Turn the lines from the start of the listing through the line containing "The width and height of the screenshot is (1456, 819).", inclusive, into a numbered list, leaving out any blank lines.
** START Supplied material **
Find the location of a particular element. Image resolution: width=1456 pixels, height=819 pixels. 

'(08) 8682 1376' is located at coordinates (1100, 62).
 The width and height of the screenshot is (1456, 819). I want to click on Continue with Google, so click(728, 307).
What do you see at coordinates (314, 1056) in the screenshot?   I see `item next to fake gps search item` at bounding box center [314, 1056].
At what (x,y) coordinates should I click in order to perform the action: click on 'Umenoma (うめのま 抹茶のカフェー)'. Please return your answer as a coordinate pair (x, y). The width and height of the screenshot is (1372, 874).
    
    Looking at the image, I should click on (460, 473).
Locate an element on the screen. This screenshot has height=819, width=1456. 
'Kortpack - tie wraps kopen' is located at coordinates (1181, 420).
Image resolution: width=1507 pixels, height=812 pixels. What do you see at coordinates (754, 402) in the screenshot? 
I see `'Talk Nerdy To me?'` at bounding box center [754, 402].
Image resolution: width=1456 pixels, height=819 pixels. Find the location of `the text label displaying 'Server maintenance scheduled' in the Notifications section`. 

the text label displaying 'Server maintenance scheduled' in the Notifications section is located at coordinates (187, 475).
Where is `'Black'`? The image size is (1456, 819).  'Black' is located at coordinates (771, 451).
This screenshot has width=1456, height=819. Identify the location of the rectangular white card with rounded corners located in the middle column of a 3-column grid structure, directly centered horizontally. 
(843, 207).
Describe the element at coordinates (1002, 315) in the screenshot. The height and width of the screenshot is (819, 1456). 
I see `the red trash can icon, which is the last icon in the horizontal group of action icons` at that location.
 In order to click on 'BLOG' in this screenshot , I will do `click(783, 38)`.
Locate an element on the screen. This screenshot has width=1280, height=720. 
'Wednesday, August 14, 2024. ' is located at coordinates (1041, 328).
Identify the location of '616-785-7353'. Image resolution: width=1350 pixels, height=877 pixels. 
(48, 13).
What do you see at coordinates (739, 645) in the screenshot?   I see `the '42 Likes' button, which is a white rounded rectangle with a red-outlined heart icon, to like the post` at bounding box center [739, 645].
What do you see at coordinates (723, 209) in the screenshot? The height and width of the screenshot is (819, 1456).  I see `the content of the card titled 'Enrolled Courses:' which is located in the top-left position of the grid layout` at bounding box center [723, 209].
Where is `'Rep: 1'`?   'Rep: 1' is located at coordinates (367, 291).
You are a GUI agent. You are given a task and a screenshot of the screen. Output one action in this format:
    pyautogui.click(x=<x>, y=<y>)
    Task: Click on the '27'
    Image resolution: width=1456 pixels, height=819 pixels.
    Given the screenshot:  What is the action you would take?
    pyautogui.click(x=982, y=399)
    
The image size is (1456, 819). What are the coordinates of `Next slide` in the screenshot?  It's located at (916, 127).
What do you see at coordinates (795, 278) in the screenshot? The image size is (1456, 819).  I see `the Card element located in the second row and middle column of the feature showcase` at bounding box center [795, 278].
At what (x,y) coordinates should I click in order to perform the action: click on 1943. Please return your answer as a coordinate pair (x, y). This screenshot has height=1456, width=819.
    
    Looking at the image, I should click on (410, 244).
** END Supplied material **
Solved exercise:
1. Find the location of a particular element. Image resolution: width=1456 pixels, height=819 pixels. 
2. '(08) 8682 1376' is located at coordinates (1100, 62).
3.  The width and height of the screenshot is (1456, 819). I want to click on Continue with Google, so click(728, 307).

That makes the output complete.